*** STUDY MATERIAL ***

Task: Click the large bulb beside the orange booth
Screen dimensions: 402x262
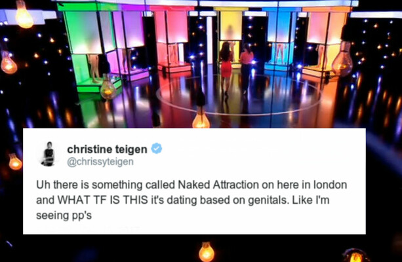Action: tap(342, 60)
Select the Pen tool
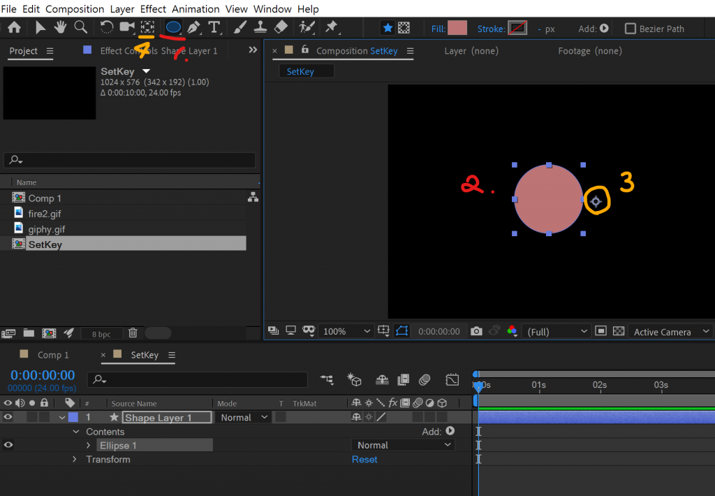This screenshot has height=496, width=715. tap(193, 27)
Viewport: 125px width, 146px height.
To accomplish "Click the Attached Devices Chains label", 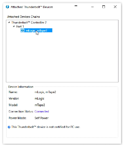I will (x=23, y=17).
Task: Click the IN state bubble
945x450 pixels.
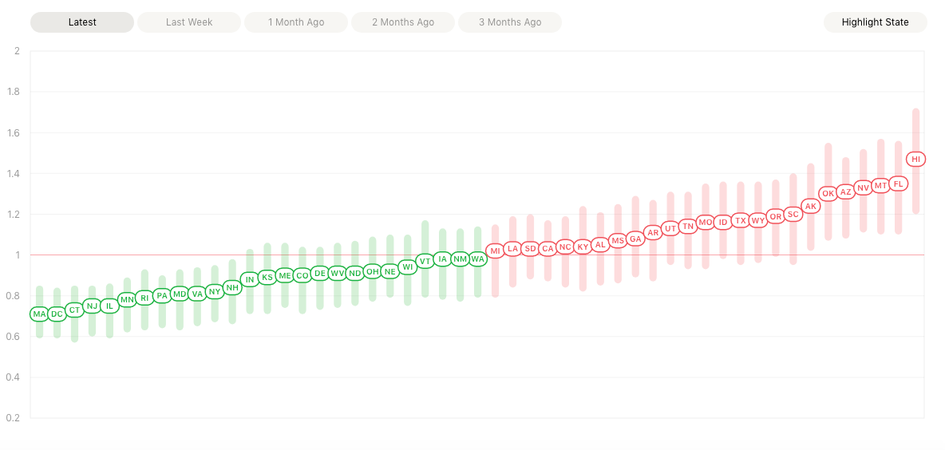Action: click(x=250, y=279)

*** End of STUDY MATERIAL ***

WHAT THIS TASK INVOLVES:
Copy nothing past the line containing "Viewport: 125px width, 146px height.": reproduce every line from the start of the records up to it, skipping pictures.

RESPONSE BOX:
Task: Click the large bulb beside the orange booth
Screen dimensions: 402x262
Action: tap(342, 60)
Select the Pen tool
This screenshot has height=496, width=715. tap(193, 27)
Viewport: 125px width, 146px height.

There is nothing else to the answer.